STATED EXERCISE:
Retype the lines starting with the line that contains "Click the CPU 3.3% value" and going on through the line that contains "pyautogui.click(x=106, y=34)", keeping every character the same. Leave the pictures out of your answer.

(Entries for locating text and on-screen elements)
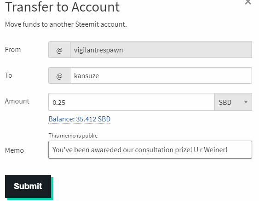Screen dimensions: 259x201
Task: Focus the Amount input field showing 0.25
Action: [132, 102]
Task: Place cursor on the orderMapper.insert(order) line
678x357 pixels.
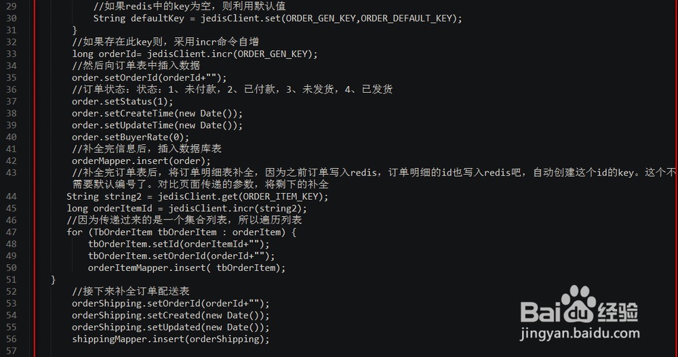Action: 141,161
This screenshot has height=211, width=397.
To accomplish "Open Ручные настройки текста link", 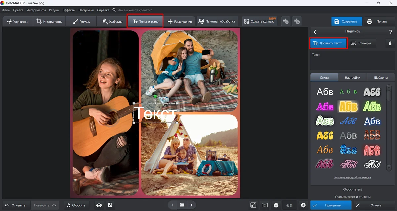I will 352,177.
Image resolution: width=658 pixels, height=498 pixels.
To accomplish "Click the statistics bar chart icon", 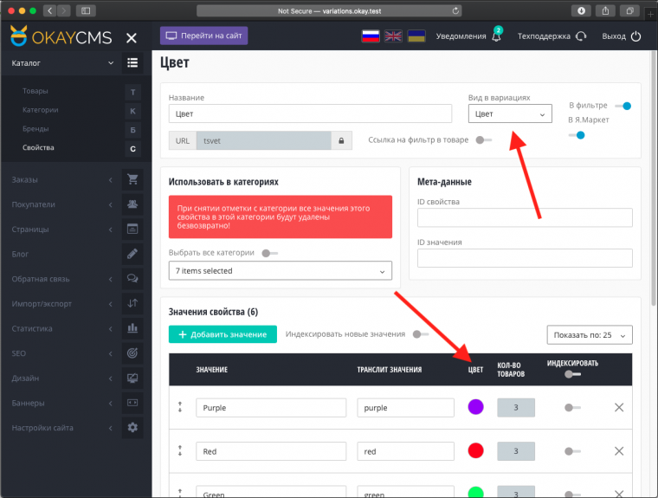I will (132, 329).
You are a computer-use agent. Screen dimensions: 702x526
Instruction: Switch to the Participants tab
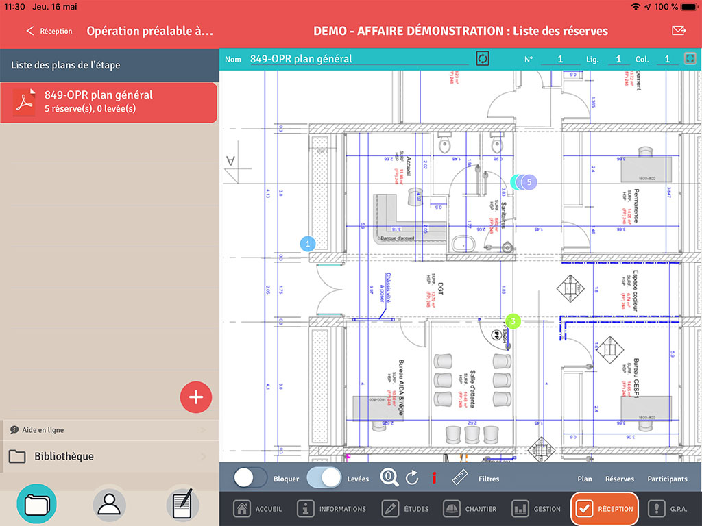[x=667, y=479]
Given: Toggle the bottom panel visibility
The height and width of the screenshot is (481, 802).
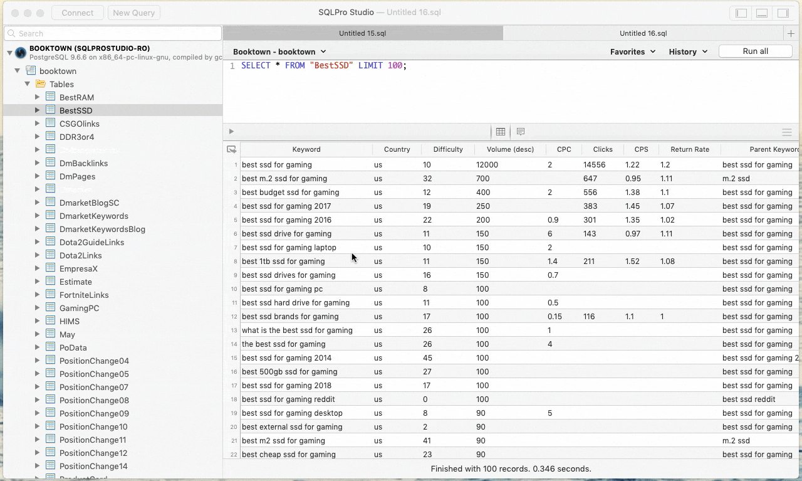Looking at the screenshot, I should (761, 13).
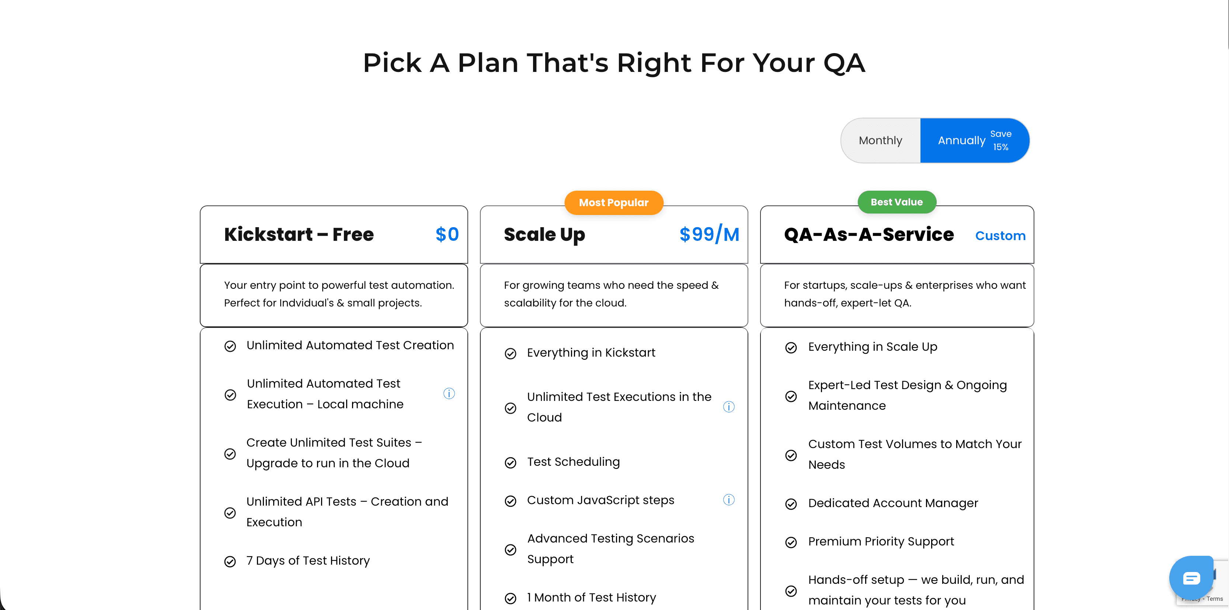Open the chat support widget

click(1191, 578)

---

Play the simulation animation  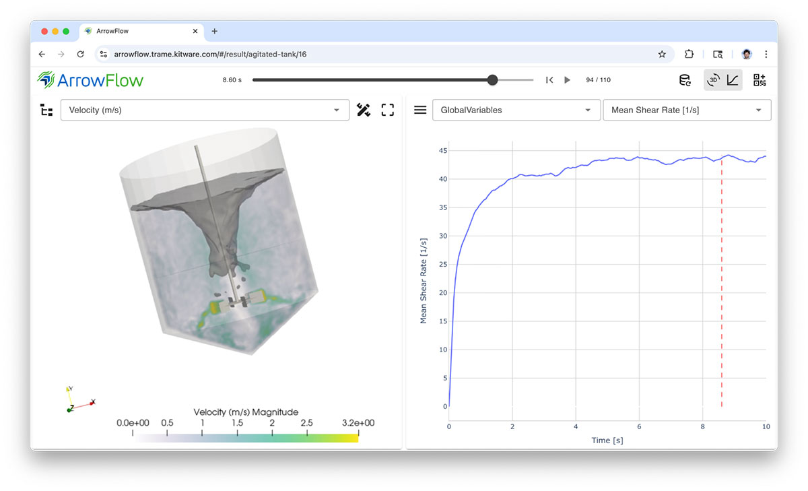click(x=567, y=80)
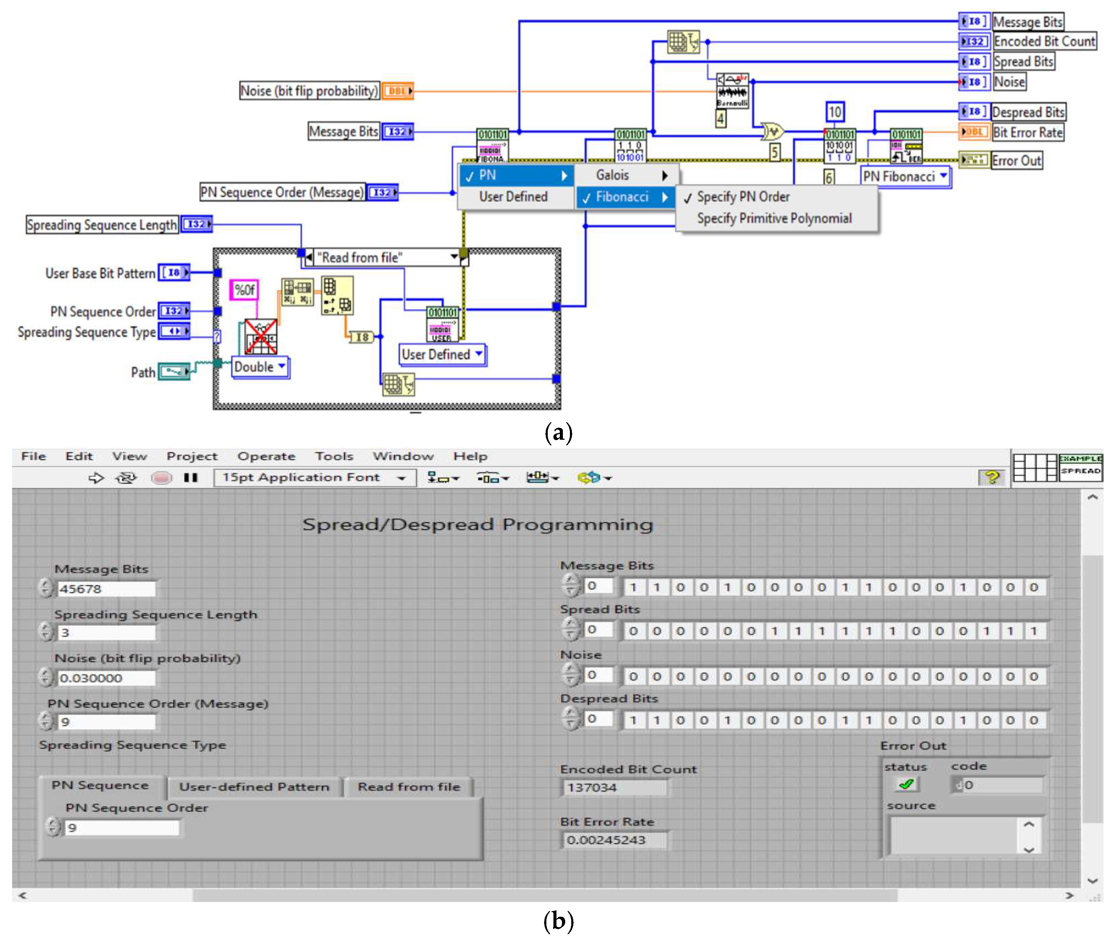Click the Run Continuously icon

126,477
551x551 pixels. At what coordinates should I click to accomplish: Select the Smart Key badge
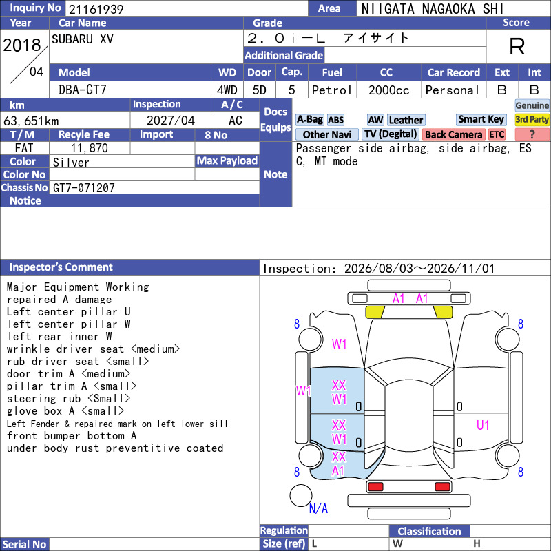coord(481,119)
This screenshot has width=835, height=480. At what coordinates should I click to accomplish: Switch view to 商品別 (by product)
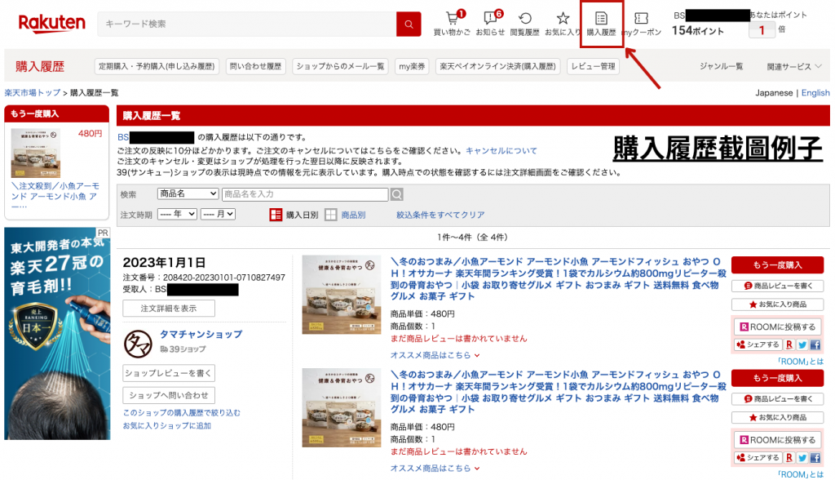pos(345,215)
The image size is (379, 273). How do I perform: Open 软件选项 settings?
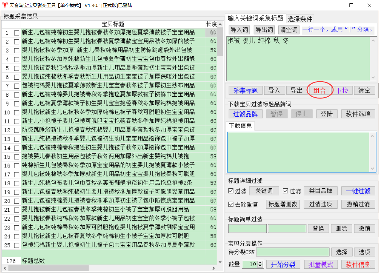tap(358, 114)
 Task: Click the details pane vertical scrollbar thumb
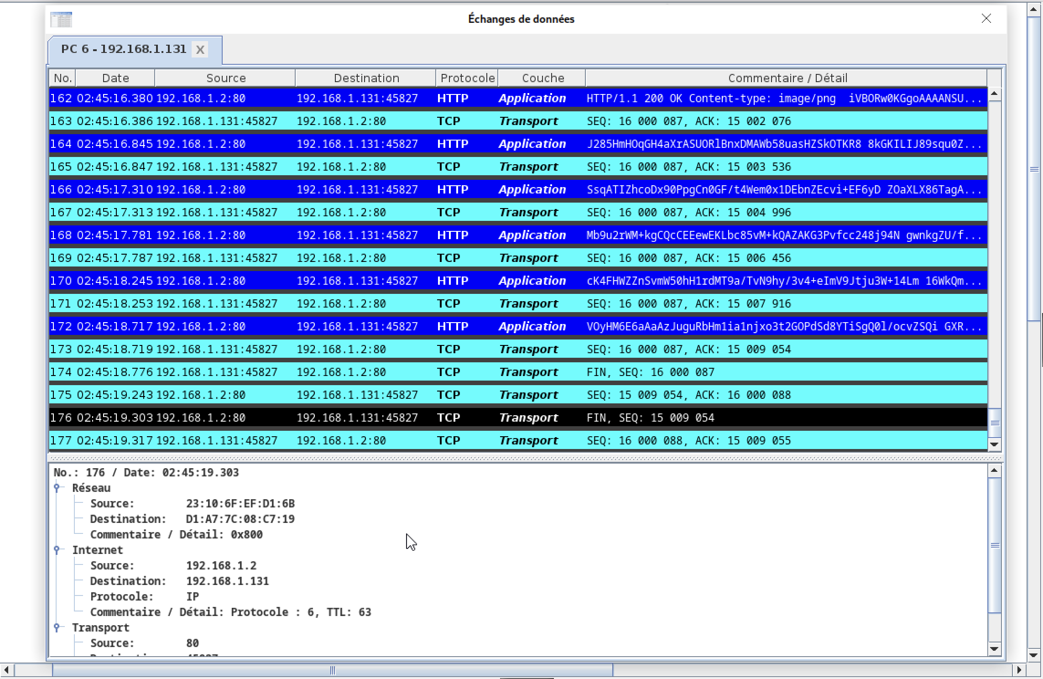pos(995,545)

* * *

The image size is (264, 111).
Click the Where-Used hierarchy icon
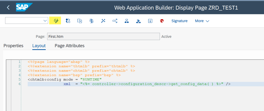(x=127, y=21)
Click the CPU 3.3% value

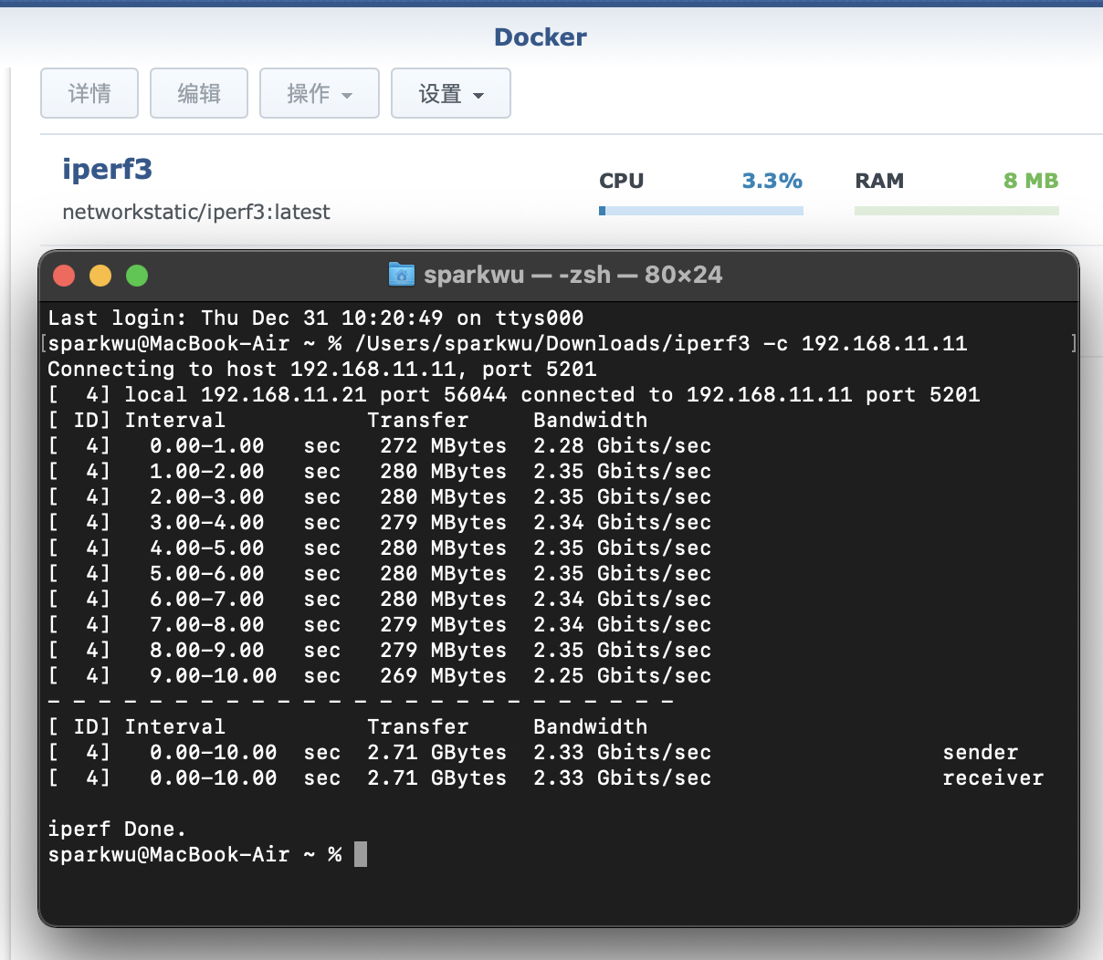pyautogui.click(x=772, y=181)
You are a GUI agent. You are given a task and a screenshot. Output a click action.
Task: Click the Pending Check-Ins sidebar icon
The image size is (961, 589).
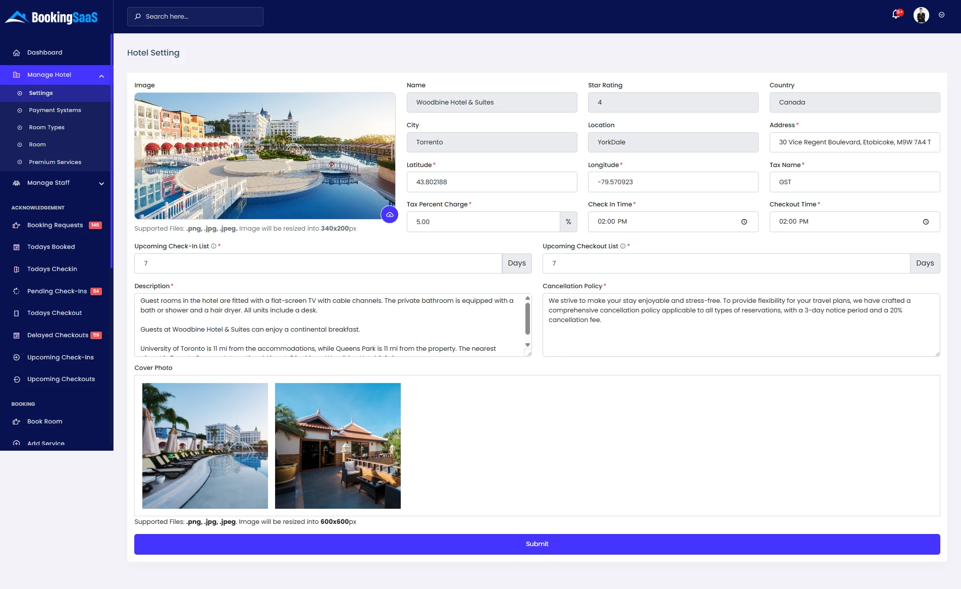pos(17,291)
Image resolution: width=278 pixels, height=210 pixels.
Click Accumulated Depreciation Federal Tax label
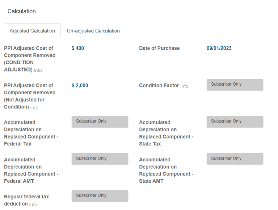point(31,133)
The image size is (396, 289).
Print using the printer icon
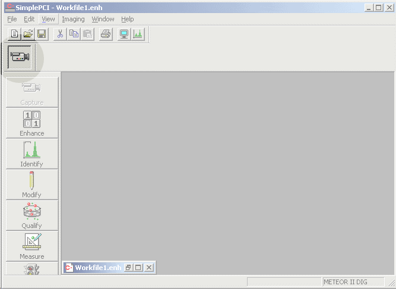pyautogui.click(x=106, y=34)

COMPLETED EXERCISE:
Click the CPU 3.3% value

pyautogui.click(x=772, y=181)
You are a GUI agent. You are given a task and a screenshot. Output a click action.
Task: Click the Pending Check-Ins sidebar icon
The image size is (961, 589).
pos(17,291)
Image resolution: width=278 pixels, height=210 pixels.
Click Accumulated Depreciation Federal Tax label
point(31,133)
The image size is (396, 289).
Print using the printer icon
pyautogui.click(x=106, y=34)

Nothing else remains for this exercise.